Gandy, Matthew (2005) “Cyborg Urbanization: Complexity and the Monstrosity in the Contemporary City”. International Journal of Urban and Regional Research Vol 29.1 (26-49)

The voluntary exhalations of late capitalism in Blade Runner

In an essay by William Timberman titled “The Future of Our Discontents“, he comments on the visual use of smoke in Blade Runner:

“almost everyone in Blade Runner smokes — the impenetrable tobacco haze is an important visual element in many of the interior scenes. It isn’t clear, in an age when smoking has become anathema, an almost universal symbol of dissipation and self-contempt, what Scott intends by giving it such pride of place in his version of the twenty-first century.

The answer, I think, is that the smoking in Blade Runner is intended as an echo, a reminder that all the poisonous exhalations of a capitalist society are voluntary.

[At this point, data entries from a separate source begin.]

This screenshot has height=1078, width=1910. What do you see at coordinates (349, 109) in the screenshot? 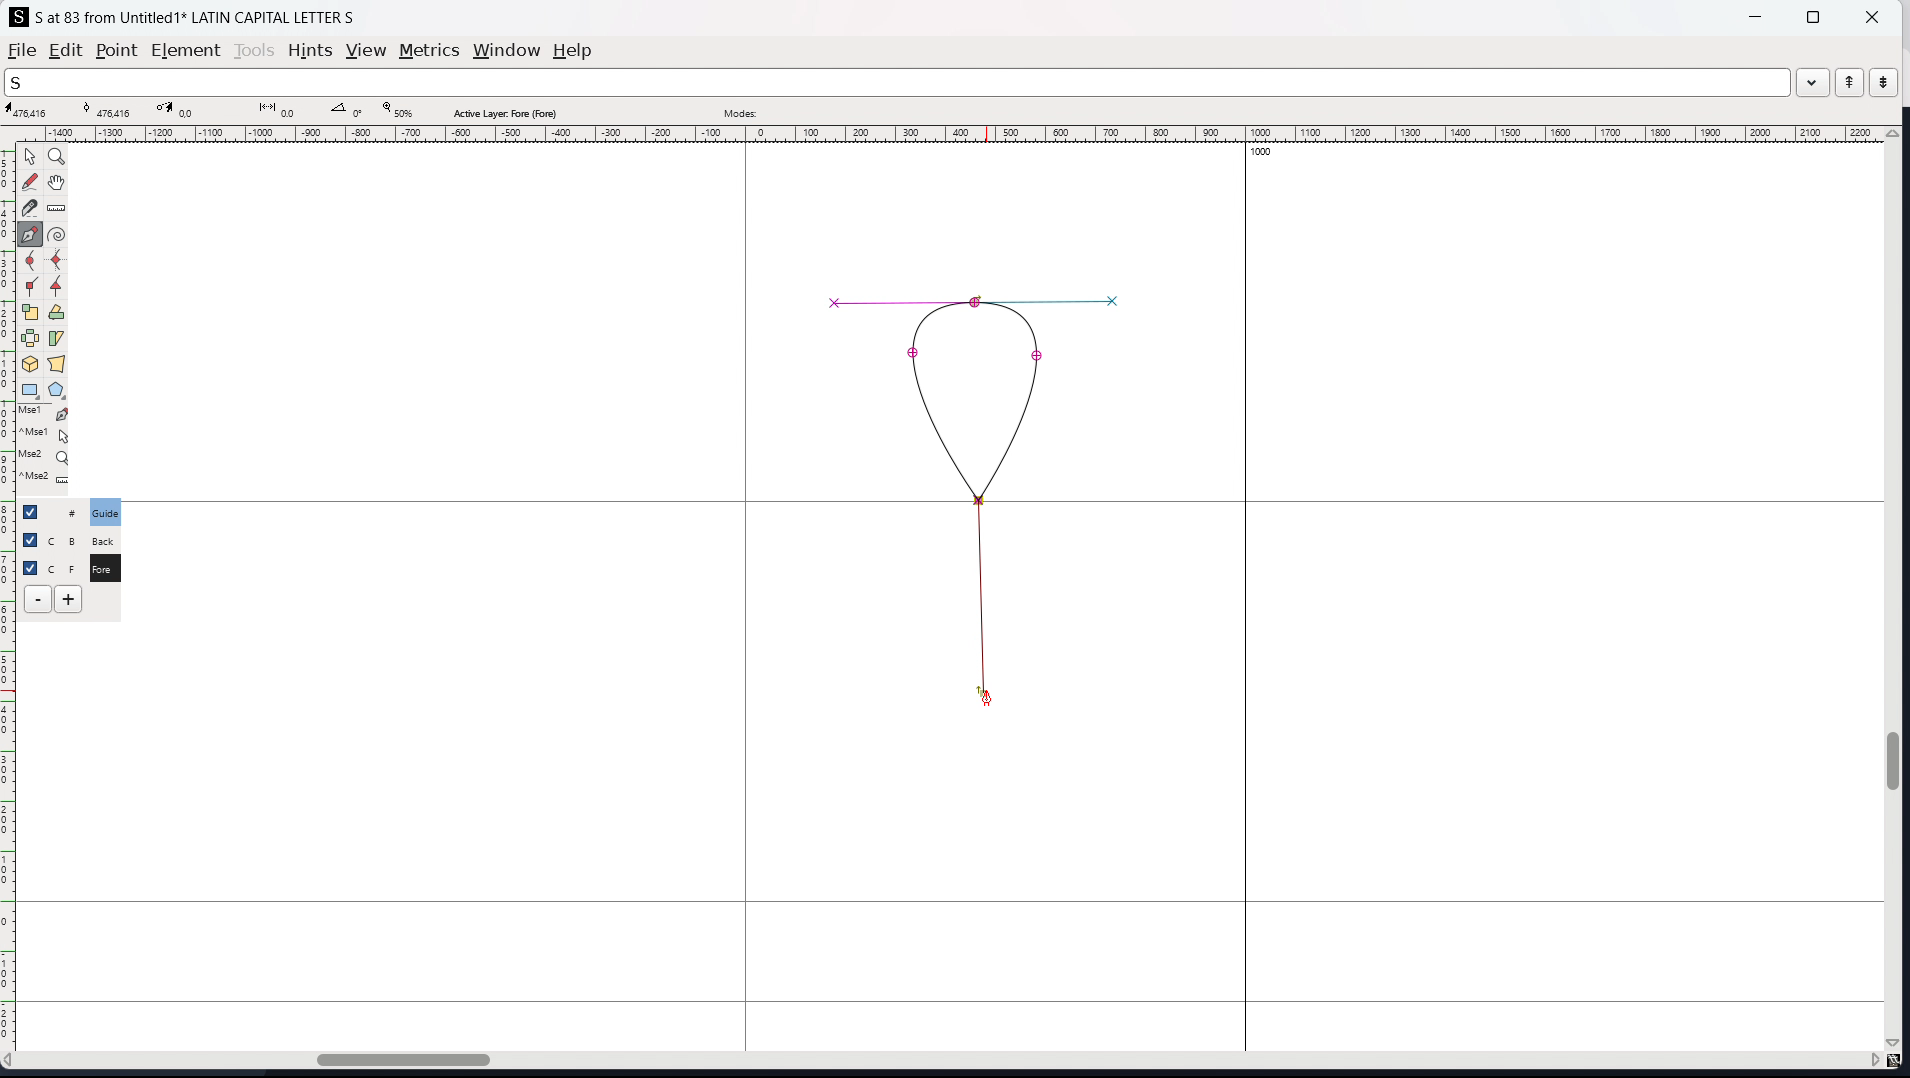
I see `angle between points` at bounding box center [349, 109].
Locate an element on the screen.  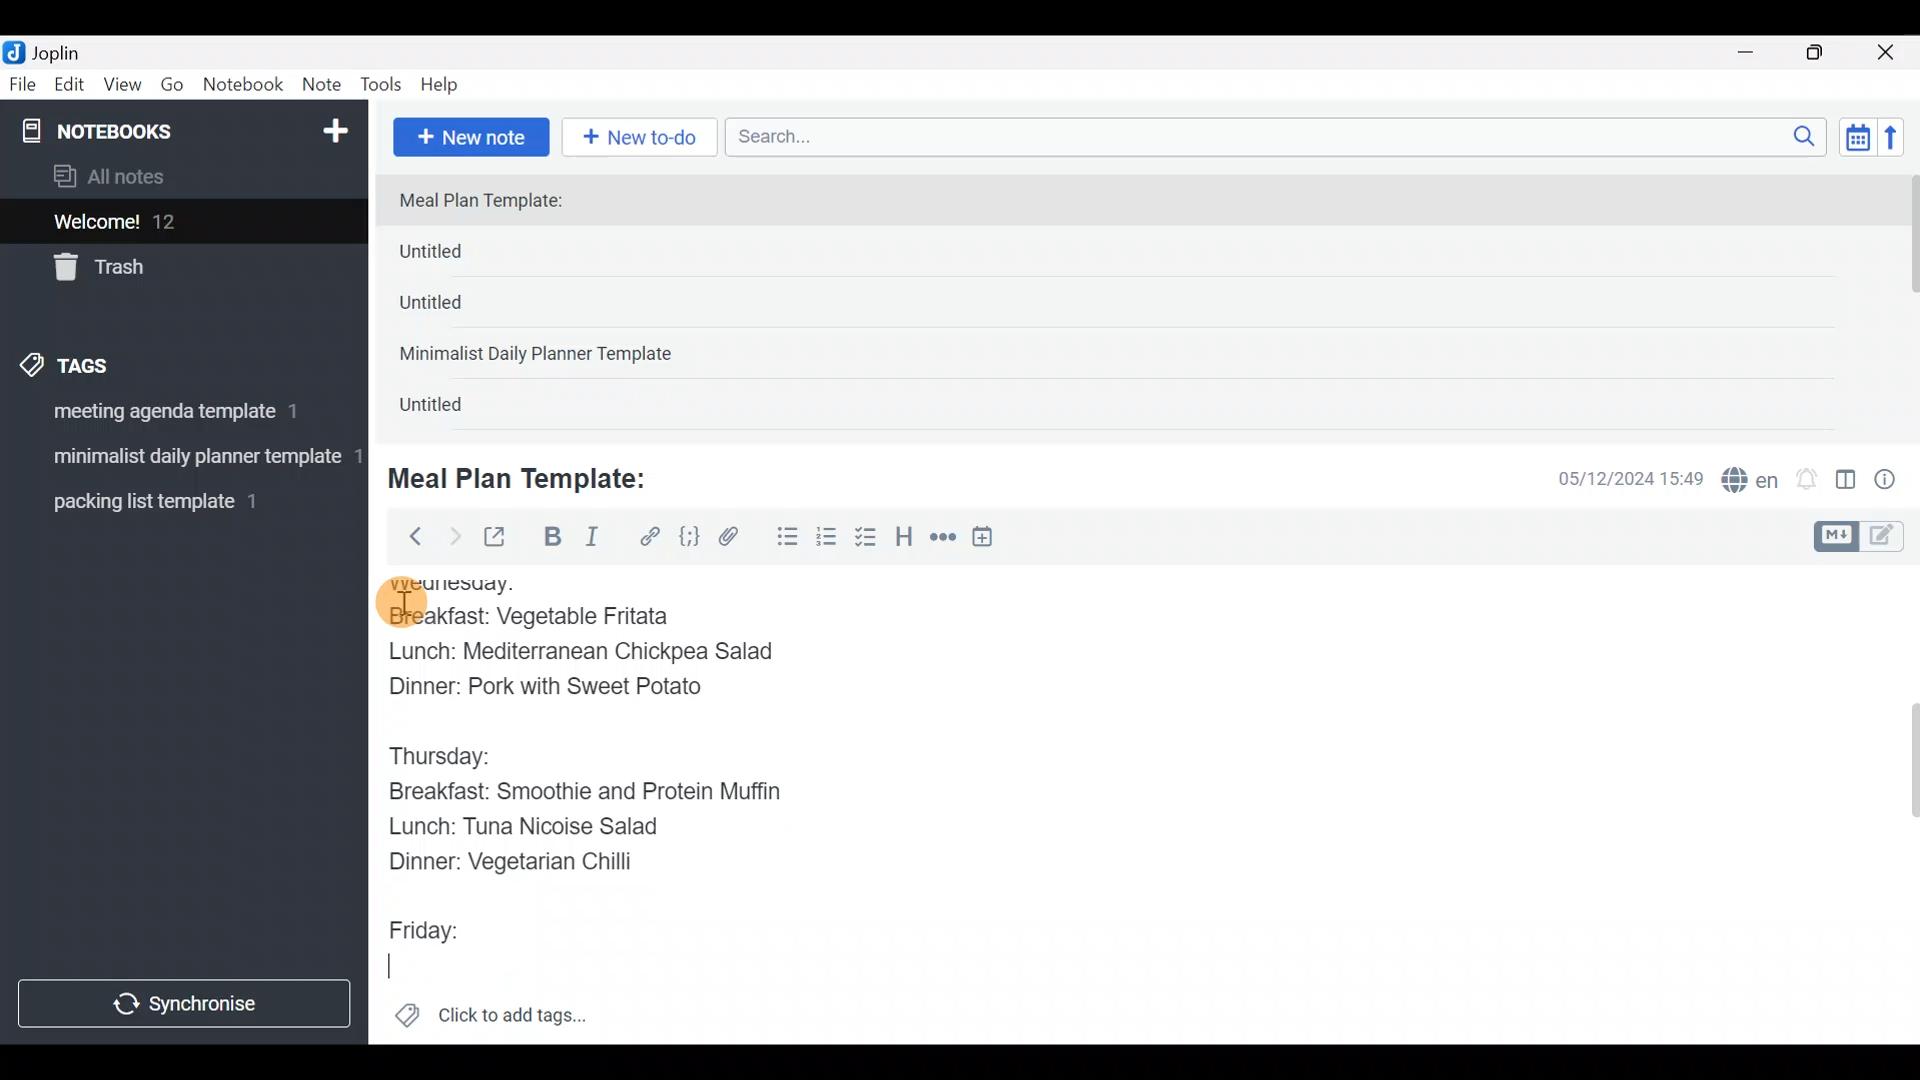
All notes is located at coordinates (179, 178).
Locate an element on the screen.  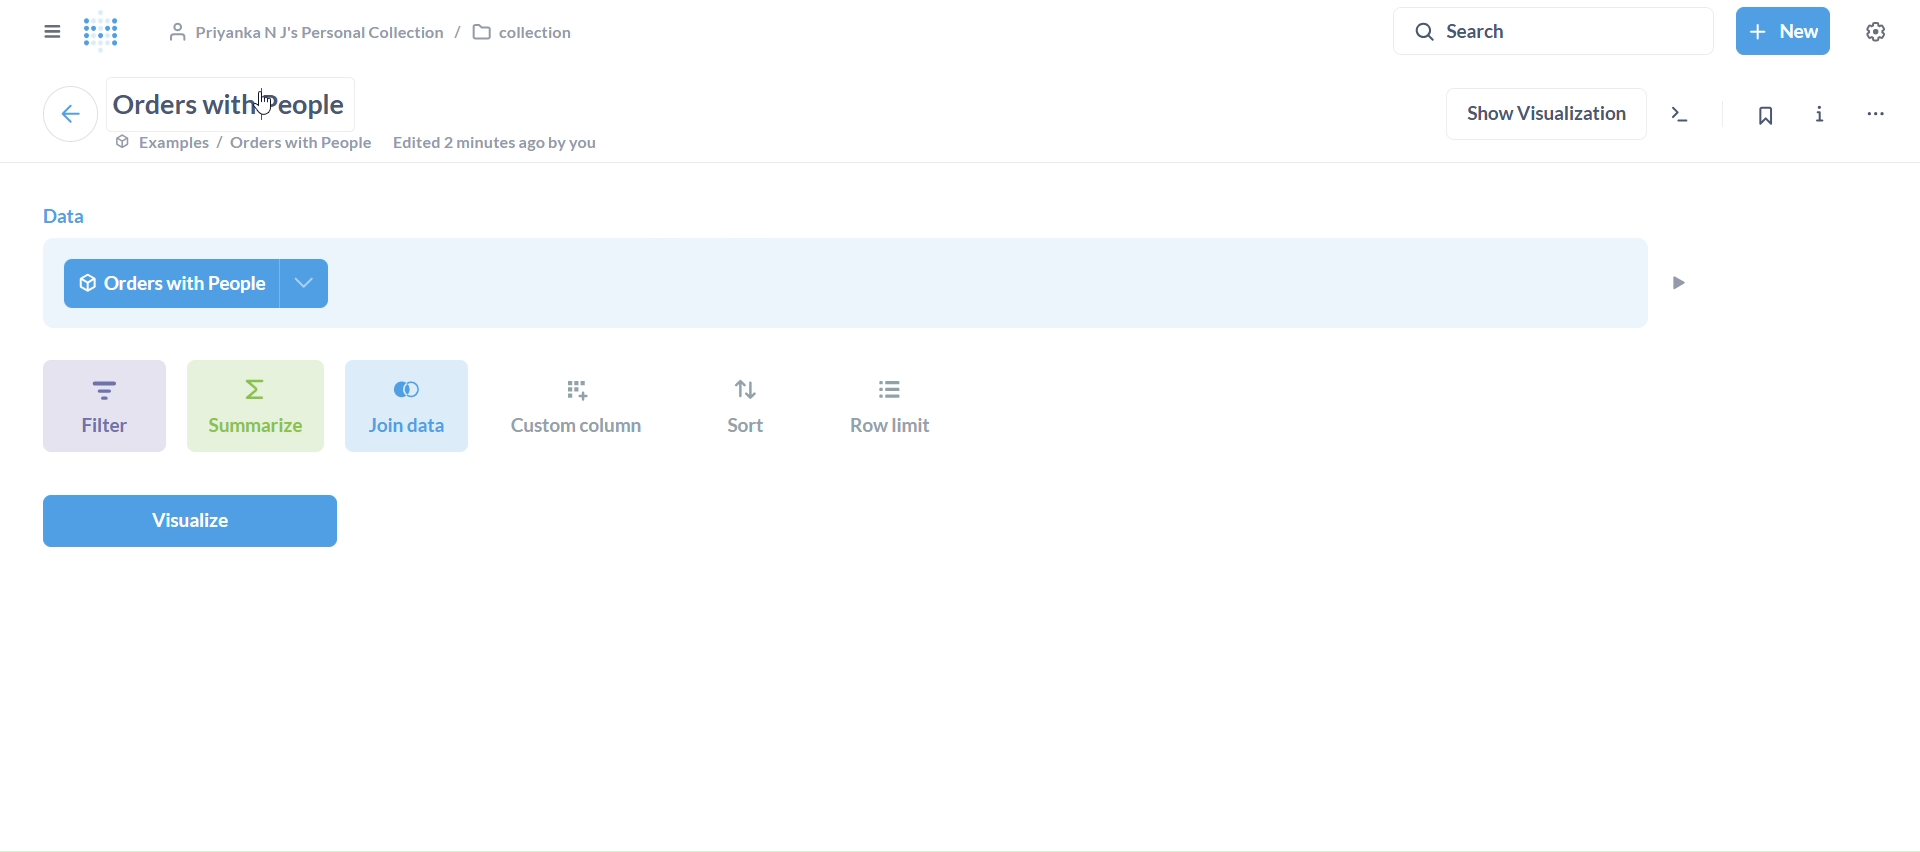
summarize is located at coordinates (255, 406).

The fatal eroticism embodied in the fumes from Rachael’s smoldering cigarette is repeated in the orange skies above Los Angeles, in the continual dark rain which beats along its decaying rooftops and licks at the trash fires in its streets. Consumption pursued as an end in itself, Scott seems to be saying, will lead to the same, slow catastrophe whether it is an individual or an entire society which does the pursuing.”

In a book by David Pinder called Visions of the City:Utopianism, Power. and Politics , something he said about the role of utopianism in the imagination and perception of the city seemed related to the project of Sci-Fi futurism/urbanism in the stories we’ve looked at so-far.

For Pinder, to envision a utopia in an urban/spatial form works to disrupt the “seemingly inevitable reproduction of the present”. Envisioning is about “developing projects, events, situations and struggles through which other possibilities become more tangible and what is revealed as truly absurd is the claim, not that there are alternatives to be won, but that there aren’t any. Isn’t that the really shocking proposal, that this is it?”.

I thought it was interesting how the role of smoking in the L.A. of 2019 also creates this sense of possibility and choice in the movie’s depiction of what may come out of the actual reproduction of present trends. (Trends such as hyper-globalization with no clear direction, coupled with the persistence of uncertainty so inherent in the human experience).